= Beginning of Section =

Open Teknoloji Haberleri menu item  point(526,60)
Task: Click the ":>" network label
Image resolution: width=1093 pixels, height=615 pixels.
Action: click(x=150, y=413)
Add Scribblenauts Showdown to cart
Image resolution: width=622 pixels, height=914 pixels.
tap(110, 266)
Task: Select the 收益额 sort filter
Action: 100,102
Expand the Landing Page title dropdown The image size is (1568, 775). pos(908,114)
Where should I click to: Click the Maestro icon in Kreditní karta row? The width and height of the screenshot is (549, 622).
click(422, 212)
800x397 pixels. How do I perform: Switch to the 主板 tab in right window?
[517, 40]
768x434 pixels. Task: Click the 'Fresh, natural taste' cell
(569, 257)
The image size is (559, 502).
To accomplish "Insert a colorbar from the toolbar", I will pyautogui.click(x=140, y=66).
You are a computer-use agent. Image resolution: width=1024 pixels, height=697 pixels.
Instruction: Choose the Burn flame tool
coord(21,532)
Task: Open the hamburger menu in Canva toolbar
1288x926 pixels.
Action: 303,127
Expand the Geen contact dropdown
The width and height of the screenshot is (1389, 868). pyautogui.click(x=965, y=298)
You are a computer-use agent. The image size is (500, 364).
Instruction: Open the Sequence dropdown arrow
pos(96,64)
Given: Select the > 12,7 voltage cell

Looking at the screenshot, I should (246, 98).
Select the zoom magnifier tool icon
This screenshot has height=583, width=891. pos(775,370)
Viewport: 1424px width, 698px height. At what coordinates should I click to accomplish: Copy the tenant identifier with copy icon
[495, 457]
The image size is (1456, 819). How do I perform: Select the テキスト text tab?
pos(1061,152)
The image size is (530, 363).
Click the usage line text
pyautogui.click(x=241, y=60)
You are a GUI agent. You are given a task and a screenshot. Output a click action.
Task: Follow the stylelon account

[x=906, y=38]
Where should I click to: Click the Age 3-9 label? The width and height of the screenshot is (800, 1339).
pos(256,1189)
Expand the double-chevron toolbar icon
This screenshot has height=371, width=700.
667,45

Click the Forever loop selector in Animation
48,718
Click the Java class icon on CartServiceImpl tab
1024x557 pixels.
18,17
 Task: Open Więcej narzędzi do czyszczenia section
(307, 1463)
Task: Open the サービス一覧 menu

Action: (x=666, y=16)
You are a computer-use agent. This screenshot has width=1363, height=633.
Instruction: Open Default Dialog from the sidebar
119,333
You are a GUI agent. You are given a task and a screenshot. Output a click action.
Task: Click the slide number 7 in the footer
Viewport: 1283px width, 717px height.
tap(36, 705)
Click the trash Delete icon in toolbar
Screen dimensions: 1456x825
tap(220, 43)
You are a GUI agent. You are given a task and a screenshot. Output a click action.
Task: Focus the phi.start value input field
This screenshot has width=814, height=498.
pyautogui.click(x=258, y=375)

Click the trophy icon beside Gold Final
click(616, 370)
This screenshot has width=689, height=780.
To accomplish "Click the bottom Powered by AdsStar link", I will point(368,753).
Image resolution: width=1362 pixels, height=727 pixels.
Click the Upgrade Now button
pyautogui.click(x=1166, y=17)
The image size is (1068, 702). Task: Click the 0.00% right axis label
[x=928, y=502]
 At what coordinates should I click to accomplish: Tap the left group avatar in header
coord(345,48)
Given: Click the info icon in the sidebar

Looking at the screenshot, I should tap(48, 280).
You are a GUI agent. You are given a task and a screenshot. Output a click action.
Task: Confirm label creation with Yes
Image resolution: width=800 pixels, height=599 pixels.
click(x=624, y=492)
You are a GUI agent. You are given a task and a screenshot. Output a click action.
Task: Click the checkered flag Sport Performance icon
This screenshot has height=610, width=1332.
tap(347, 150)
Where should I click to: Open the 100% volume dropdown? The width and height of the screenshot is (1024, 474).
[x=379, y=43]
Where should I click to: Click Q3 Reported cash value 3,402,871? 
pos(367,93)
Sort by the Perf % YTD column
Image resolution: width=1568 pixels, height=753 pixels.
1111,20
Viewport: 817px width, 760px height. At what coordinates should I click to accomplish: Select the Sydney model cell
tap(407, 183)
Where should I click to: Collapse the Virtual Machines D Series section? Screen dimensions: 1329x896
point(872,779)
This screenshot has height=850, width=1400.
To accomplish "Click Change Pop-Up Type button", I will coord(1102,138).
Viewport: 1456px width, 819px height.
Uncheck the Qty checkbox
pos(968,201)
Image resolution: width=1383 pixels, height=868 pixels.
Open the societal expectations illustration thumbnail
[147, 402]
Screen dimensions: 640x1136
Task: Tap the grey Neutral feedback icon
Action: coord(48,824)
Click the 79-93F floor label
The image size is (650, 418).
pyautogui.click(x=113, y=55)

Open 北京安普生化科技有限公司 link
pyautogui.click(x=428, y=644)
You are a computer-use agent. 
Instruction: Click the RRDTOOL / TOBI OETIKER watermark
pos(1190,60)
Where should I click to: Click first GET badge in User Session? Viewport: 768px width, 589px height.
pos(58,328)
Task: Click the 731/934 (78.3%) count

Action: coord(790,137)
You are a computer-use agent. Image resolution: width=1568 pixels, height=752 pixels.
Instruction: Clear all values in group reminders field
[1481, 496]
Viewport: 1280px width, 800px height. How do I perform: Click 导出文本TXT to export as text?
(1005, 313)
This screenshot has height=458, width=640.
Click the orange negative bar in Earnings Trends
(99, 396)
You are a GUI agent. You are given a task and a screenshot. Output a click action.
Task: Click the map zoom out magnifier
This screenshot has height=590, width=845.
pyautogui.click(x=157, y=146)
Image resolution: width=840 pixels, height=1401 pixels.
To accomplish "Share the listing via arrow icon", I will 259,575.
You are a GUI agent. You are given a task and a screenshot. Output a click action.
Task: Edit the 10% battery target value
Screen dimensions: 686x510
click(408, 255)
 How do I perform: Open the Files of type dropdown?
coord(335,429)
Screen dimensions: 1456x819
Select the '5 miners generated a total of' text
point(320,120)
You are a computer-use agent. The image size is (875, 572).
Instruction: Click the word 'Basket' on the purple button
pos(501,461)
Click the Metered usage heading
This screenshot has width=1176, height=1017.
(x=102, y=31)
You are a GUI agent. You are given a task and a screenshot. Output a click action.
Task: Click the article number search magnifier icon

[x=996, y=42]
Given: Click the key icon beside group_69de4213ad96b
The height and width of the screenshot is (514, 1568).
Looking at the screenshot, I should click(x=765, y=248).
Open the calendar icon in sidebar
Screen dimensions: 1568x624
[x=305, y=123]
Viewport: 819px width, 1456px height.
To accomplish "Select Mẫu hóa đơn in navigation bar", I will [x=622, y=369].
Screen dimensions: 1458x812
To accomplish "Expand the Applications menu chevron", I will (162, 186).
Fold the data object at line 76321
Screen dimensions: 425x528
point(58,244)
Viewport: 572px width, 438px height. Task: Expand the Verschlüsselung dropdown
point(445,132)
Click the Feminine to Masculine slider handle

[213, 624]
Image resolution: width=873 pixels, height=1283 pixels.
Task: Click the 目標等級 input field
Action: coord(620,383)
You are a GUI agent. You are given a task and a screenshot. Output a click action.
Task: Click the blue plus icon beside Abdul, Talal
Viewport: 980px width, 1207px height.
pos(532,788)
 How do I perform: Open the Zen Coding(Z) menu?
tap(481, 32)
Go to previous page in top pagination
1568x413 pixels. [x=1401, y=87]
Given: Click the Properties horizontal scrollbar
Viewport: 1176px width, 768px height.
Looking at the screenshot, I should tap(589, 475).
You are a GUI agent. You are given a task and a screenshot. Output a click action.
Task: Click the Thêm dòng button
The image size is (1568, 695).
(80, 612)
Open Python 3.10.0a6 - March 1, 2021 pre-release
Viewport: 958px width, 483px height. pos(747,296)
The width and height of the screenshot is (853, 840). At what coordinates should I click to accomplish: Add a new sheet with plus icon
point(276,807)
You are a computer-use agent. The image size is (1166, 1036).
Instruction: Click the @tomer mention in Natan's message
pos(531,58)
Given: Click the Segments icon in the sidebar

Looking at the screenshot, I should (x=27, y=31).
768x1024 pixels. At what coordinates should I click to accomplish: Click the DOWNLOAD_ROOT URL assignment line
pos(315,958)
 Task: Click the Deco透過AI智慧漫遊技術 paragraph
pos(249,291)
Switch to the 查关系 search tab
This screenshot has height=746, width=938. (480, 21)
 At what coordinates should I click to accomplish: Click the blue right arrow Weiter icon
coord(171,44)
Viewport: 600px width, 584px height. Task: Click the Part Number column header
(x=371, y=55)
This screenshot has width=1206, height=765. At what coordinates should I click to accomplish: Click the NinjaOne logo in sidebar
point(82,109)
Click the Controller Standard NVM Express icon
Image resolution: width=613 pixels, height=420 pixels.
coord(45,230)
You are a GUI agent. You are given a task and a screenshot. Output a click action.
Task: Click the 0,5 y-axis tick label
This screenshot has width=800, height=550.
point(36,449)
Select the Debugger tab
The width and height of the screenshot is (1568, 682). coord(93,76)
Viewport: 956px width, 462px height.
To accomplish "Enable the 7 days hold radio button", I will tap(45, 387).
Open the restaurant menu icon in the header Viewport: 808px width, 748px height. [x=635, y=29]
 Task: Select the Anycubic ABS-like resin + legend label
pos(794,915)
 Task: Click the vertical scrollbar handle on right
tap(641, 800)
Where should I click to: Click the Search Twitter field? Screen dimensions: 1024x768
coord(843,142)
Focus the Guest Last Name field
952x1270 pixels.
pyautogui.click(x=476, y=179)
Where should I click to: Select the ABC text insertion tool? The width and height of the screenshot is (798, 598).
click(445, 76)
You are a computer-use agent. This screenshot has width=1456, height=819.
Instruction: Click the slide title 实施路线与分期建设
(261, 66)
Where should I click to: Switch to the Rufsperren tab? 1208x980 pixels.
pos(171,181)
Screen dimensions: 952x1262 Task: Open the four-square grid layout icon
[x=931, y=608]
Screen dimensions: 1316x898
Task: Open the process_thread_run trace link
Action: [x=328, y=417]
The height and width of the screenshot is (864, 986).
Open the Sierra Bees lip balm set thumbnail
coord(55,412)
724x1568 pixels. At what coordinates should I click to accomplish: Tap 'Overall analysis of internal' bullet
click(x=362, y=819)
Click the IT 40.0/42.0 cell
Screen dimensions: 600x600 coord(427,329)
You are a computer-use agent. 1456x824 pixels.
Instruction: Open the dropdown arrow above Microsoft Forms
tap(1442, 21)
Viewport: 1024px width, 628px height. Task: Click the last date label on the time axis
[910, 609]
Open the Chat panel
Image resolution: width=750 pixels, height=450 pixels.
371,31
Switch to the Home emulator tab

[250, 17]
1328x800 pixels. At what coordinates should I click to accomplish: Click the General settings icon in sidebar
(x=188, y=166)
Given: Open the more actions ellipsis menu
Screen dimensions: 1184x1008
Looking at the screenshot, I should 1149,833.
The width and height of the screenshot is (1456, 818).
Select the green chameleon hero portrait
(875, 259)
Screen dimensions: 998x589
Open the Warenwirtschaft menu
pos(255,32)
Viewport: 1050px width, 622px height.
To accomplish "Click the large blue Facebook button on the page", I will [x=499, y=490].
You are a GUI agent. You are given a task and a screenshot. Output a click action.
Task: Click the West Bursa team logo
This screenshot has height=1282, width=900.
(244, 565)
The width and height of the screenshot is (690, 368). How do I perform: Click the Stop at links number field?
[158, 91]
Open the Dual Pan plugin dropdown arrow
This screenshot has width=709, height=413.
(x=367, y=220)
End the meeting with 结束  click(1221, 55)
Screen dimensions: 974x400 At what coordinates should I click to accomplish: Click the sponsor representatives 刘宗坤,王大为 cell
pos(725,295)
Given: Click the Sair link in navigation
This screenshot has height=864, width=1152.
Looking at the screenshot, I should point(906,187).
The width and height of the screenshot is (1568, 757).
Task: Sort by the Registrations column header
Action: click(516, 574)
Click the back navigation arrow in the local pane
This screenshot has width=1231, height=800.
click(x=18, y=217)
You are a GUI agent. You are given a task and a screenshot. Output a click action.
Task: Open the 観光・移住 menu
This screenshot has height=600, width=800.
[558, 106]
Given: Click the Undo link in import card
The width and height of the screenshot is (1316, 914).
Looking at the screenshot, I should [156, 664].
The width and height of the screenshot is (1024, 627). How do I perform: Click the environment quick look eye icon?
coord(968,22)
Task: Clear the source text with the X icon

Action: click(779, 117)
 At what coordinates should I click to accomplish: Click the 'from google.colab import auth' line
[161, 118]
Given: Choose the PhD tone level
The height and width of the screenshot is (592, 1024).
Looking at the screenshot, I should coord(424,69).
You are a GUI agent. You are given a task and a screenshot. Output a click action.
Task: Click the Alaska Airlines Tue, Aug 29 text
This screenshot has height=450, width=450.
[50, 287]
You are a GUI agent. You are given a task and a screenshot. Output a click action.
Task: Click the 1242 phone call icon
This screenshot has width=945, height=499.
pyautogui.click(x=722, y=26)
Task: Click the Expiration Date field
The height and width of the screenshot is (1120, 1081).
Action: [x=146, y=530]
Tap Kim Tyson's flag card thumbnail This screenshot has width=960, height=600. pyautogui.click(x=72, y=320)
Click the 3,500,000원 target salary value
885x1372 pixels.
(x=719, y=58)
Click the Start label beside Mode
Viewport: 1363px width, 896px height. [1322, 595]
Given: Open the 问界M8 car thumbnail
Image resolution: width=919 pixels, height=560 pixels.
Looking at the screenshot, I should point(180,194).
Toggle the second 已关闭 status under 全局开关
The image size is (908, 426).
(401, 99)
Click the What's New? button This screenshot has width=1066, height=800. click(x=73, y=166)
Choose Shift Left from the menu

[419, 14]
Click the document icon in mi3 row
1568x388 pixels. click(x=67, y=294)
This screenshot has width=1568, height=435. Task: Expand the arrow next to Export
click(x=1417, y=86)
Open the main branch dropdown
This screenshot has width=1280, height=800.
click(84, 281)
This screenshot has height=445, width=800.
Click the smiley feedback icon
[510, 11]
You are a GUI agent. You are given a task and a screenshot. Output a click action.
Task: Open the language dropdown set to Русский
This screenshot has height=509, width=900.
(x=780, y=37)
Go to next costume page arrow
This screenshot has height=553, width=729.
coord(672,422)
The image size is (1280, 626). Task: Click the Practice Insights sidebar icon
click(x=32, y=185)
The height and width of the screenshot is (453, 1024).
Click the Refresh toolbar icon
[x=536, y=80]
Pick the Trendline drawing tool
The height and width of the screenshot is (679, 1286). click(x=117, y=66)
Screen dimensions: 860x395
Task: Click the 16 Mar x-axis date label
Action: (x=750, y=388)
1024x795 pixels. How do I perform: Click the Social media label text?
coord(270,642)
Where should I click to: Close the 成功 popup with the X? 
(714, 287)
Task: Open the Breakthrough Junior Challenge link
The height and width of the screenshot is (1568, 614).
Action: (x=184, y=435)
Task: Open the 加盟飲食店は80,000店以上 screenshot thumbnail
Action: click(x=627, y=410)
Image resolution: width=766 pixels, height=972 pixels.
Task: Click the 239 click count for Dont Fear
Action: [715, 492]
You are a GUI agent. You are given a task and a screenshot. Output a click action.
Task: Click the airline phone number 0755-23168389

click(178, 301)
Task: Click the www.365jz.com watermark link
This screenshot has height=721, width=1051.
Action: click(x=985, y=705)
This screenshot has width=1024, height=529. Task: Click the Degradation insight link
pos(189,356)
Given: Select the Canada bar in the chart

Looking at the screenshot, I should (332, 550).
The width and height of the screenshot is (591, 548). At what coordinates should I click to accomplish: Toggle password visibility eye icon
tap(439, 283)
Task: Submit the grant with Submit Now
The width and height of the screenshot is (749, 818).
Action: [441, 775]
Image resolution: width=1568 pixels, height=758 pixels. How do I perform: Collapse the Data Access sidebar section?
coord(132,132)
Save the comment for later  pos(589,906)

= End of Section =

_TASK TO COMPLETE_
Everything from the line containing "has width=1456, height=819." through the line containing "You are a computer-use agent. 1456x824" in the material above should be retyped exactly, both ends included, and nothing more.

_ANSWER FOR THIS EXERCISE_
You are a computer-use agent. This screenshot has width=1456, height=819.
Instruction: Click the slide title 实施路线与分期建设
(261, 66)
Where should I click to: Switch to the Rufsperren tab? 1208x980 pixels.
pos(171,181)
Screen dimensions: 952x1262 Task: Open the four-square grid layout icon
[x=931, y=608]
Screen dimensions: 1316x898
Task: Open the process_thread_run trace link
Action: [x=328, y=417]
The height and width of the screenshot is (864, 986).
Open the Sierra Bees lip balm set thumbnail
coord(55,412)
724x1568 pixels. At what coordinates should I click to accomplish: Tap 'Overall analysis of internal' bullet
click(x=362, y=819)
Click the IT 40.0/42.0 cell
Screen dimensions: 600x600 coord(427,329)
You are a computer-use agent. 1456x824 pixels.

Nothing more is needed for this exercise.